Peter sourit et posa une main sur celle de Neal.

-Tu vois…J'avais raison. Tu es un homme très intelligent…

Un sourire triste se dessina sur le visage de Neal…un sourire qui laissa vite place à un nouveau sanglot.

-Qu'est qui ne va pas ? Je vois bien qu'il y a quelque chose qui te perturbe.

Neal hésita avant de plonger son regard dans celui de Peter.

-Je sais que tu ne veux pas…Enfin que je ne dois pas…

-Mais… ?

-Je ressens quelque chose de spécial, de différent quand je suis avec toi.

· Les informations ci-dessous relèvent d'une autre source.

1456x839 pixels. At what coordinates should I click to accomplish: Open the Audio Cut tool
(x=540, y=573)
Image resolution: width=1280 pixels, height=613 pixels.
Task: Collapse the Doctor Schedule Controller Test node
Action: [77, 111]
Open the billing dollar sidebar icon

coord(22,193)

Le cœur de Peter s'emballa en entendant ces mots.

-Oui, Neal, il y a quelque chose de spécial entre nous. Mais on a tout le temps de reparler de ça.

Neal recula tête baissée mais après quelques secondes il revint se blottir contre Peter. Il avait besoin de le sentir près de lui.

-Peter, est-ce que je… enfin, tu…

Les sanglots l'empêchaient de parler. Peter caressait doucement sa nuque essayant de comprendre ce qu'il cherchait à lui dire.

-Je promets…

Peter glissa une main sous le menton du jeune homme et releva le visage baigné de larmes vers lui.

-Qu'est-ce que tu veux me demander ?

-Je veux pas dormir seul…

Peter fronça les sourcils et, aussitôt les sanglots redoublèrent.

-Non… je veux pas…

-Tout va bien Neal, j'ai compris.

Peter lui prit la main et tous les deux entrèrent. Une fois allongés dans le lit, il fallut de longues minutes à Neal pour se calmer et il sanglotait encore alors que le sommeil l'emportait. Peter resta éveillé encore longtemps, Neal blotti contre lui, se demandant comment il allait pouvoir aider son ami.